Exercise aim>
Can you write out every line of the data below, reproducing each one character for character?

Material provided>
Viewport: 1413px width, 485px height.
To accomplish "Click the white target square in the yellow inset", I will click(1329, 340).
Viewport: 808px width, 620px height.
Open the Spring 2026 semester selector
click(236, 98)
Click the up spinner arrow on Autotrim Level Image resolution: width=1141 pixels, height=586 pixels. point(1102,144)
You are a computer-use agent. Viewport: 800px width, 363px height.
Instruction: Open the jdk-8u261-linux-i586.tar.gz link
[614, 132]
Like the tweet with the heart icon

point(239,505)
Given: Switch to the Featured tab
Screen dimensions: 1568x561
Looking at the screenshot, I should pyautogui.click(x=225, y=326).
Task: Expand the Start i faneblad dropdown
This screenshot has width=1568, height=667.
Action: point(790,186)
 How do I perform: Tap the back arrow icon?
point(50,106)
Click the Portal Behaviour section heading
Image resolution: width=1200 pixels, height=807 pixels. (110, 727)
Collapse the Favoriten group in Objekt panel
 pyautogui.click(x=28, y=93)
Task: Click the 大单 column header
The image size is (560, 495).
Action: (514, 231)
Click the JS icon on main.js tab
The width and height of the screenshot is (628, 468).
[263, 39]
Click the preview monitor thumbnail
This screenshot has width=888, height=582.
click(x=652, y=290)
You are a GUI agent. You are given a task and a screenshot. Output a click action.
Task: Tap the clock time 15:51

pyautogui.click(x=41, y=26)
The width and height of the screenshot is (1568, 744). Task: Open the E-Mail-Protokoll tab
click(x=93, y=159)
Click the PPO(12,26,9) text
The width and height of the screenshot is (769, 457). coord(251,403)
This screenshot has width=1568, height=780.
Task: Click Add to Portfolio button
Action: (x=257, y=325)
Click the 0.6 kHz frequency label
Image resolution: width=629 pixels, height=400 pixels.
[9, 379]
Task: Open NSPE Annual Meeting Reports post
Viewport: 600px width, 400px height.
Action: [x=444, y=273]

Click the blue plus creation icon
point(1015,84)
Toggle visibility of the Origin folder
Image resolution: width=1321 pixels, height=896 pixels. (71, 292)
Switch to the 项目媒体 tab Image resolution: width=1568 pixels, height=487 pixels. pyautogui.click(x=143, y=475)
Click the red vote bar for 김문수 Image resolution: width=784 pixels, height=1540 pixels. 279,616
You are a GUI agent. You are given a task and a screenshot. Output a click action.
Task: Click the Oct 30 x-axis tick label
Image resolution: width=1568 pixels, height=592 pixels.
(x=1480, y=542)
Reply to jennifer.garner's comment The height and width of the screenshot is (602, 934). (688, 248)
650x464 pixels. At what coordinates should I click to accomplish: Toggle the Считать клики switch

Exercise answer>
Viewport: 1413px width, 485px height.
To accomplish "Click the white target square in the yellow inset", I will click(1329, 340).
Viewport: 808px width, 620px height.
Open the Spring 2026 semester selector
click(236, 98)
Click the up spinner arrow on Autotrim Level Image resolution: width=1141 pixels, height=586 pixels. point(1102,144)
You are a computer-use agent. Viewport: 800px width, 363px height.
Instruction: Open the jdk-8u261-linux-i586.tar.gz link
[614, 132]
Like the tweet with the heart icon

point(239,505)
Given: Switch to the Featured tab
Screen dimensions: 1568x561
Looking at the screenshot, I should pyautogui.click(x=225, y=326).
Task: Expand the Start i faneblad dropdown
This screenshot has width=1568, height=667.
Action: point(790,186)
 How do I perform: Tap the back arrow icon?
point(50,106)
Click the Portal Behaviour section heading
Image resolution: width=1200 pixels, height=807 pixels. (110, 727)
Collapse the Favoriten group in Objekt panel
 pyautogui.click(x=28, y=93)
Task: Click the 大单 column header
The image size is (560, 495).
Action: (514, 231)
Click the JS icon on main.js tab
The width and height of the screenshot is (628, 468).
[263, 39]
Click the preview monitor thumbnail
This screenshot has width=888, height=582.
click(x=652, y=290)
You are a GUI agent. You are given a task and a screenshot. Output a click action.
Task: Tap the clock time 15:51

pyautogui.click(x=41, y=26)
The width and height of the screenshot is (1568, 744). Task: Open the E-Mail-Protokoll tab
click(x=93, y=159)
Click the PPO(12,26,9) text
The width and height of the screenshot is (769, 457). coord(251,403)
This screenshot has width=1568, height=780.
Task: Click Add to Portfolio button
Action: (x=257, y=325)
Click the 0.6 kHz frequency label
Image resolution: width=629 pixels, height=400 pixels.
[9, 379]
Task: Open NSPE Annual Meeting Reports post
Viewport: 600px width, 400px height.
Action: [x=444, y=273]

Click the blue plus creation icon
point(1015,84)
Toggle visibility of the Origin folder
Image resolution: width=1321 pixels, height=896 pixels. (71, 292)
Switch to the 项目媒体 tab Image resolution: width=1568 pixels, height=487 pixels. pyautogui.click(x=143, y=475)
Click the red vote bar for 김문수 Image resolution: width=784 pixels, height=1540 pixels. 279,616
You are a GUI agent. You are given a task and a screenshot. Output a click action.
Task: Click the Oct 30 x-axis tick label
Image resolution: width=1568 pixels, height=592 pixels.
(x=1480, y=542)
Reply to jennifer.garner's comment The height and width of the screenshot is (602, 934). (688, 248)
650x464 pixels. At what coordinates should I click to accomplish: Toggle the Считать клики switch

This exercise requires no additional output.